• **RECORDS FOR THIS TASK**:
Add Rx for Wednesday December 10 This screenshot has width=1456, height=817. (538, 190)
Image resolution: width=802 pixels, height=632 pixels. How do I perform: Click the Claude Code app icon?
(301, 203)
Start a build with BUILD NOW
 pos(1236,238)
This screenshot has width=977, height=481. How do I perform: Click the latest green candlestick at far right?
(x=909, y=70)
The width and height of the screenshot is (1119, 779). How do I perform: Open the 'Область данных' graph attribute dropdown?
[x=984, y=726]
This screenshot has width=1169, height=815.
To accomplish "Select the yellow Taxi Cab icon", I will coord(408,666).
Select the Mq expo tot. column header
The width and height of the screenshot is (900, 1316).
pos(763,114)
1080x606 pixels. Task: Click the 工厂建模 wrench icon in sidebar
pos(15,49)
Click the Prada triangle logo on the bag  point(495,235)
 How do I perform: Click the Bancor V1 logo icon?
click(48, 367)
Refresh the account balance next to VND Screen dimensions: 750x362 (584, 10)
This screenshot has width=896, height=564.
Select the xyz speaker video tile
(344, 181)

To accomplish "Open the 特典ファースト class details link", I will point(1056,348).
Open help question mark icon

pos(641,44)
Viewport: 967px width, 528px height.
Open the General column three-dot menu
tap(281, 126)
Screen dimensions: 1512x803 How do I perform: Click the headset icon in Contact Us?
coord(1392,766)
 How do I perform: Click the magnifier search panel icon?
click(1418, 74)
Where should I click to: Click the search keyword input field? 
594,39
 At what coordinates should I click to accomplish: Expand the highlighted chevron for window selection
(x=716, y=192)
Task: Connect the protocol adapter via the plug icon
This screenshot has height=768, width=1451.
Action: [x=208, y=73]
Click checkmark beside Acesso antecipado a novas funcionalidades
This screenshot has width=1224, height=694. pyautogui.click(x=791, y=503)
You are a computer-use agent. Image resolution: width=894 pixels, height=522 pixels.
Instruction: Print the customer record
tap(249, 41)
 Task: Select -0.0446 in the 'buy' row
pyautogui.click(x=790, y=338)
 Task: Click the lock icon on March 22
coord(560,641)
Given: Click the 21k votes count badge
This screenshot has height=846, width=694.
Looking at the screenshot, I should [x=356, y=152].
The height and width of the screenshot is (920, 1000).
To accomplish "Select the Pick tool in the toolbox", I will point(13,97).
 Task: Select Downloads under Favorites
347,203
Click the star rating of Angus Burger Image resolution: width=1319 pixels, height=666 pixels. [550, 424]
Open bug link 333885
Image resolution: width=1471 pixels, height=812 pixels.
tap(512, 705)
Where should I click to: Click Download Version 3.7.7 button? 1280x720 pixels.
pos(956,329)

• **WHAT YOU ARE ASKED TO DO**:
Reproduce verbatim all of the lines from the line that contains "How do I perform: Click the magnifier" down to the line that contains "Action: [x=208, y=73]", with both of those lines included.

• **RESULT**:
 How do I perform: Click the magnifier search panel icon?
click(1418, 74)
Where should I click to: Click the search keyword input field? 
594,39
 At what coordinates should I click to accomplish: Expand the highlighted chevron for window selection
(x=716, y=192)
Task: Connect the protocol adapter via the plug icon
This screenshot has height=768, width=1451.
Action: [x=208, y=73]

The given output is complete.